(Stored records)
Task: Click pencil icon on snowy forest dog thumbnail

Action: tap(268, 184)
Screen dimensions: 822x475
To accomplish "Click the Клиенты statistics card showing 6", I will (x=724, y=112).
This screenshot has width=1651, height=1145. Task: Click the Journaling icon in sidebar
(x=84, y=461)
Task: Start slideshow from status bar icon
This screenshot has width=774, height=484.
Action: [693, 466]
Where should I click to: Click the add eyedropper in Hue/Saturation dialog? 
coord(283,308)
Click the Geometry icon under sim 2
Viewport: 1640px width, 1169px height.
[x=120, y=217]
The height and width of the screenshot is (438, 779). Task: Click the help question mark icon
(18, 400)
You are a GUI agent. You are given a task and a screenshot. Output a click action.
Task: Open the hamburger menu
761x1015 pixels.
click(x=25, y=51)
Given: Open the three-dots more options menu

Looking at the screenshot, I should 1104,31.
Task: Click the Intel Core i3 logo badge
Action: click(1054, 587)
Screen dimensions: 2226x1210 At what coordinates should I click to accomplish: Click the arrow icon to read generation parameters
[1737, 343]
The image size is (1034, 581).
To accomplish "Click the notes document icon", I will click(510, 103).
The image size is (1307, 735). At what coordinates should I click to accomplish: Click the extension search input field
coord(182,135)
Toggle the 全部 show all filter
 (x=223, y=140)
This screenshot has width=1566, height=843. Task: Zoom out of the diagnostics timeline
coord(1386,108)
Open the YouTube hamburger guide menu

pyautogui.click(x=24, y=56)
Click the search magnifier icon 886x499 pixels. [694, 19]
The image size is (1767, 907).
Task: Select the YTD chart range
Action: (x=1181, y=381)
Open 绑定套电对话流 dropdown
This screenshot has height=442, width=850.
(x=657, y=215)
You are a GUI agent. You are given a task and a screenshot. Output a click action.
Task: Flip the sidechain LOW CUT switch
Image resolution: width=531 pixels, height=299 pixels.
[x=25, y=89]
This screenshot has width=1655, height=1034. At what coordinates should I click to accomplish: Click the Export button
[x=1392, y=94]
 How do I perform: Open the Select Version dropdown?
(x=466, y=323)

### Exercise
The answer must restate all of the entries exactly.

### Task result
Task: Click pencil icon on snowy forest dog thumbnail

Action: tap(268, 184)
Screen dimensions: 822x475
To accomplish "Click the Клиенты statistics card showing 6", I will (x=724, y=112).
This screenshot has width=1651, height=1145. Task: Click the Journaling icon in sidebar
(x=84, y=461)
Task: Start slideshow from status bar icon
This screenshot has width=774, height=484.
Action: [693, 466]
Where should I click to: Click the add eyedropper in Hue/Saturation dialog? 
coord(283,308)
Click the Geometry icon under sim 2
Viewport: 1640px width, 1169px height.
[x=120, y=217]
The height and width of the screenshot is (438, 779). Task: Click the help question mark icon
(18, 400)
You are a GUI agent. You are given a task and a screenshot. Output a click action.
Task: Open the hamburger menu
761x1015 pixels.
click(x=25, y=51)
Given: Open the three-dots more options menu

Looking at the screenshot, I should 1104,31.
Task: Click the Intel Core i3 logo badge
Action: click(1054, 587)
Screen dimensions: 2226x1210 At what coordinates should I click to accomplish: Click the arrow icon to read generation parameters
[1737, 343]
The image size is (1034, 581).
To accomplish "Click the notes document icon", I will click(510, 103).
The image size is (1307, 735). At what coordinates should I click to accomplish: Click the extension search input field
coord(182,135)
Toggle the 全部 show all filter
 (x=223, y=140)
This screenshot has width=1566, height=843. Task: Zoom out of the diagnostics timeline
coord(1386,108)
Open the YouTube hamburger guide menu

pyautogui.click(x=24, y=56)
Click the search magnifier icon 886x499 pixels. [694, 19]
The image size is (1767, 907).
Task: Select the YTD chart range
Action: (x=1181, y=381)
Open 绑定套电对话流 dropdown
This screenshot has height=442, width=850.
(x=657, y=215)
You are a GUI agent. You are given a task and a screenshot. Output a click action.
Task: Flip the sidechain LOW CUT switch
Image resolution: width=531 pixels, height=299 pixels.
[x=25, y=89]
This screenshot has width=1655, height=1034. At what coordinates should I click to accomplish: Click the Export button
[x=1392, y=94]
 How do I perform: Open the Select Version dropdown?
(x=466, y=323)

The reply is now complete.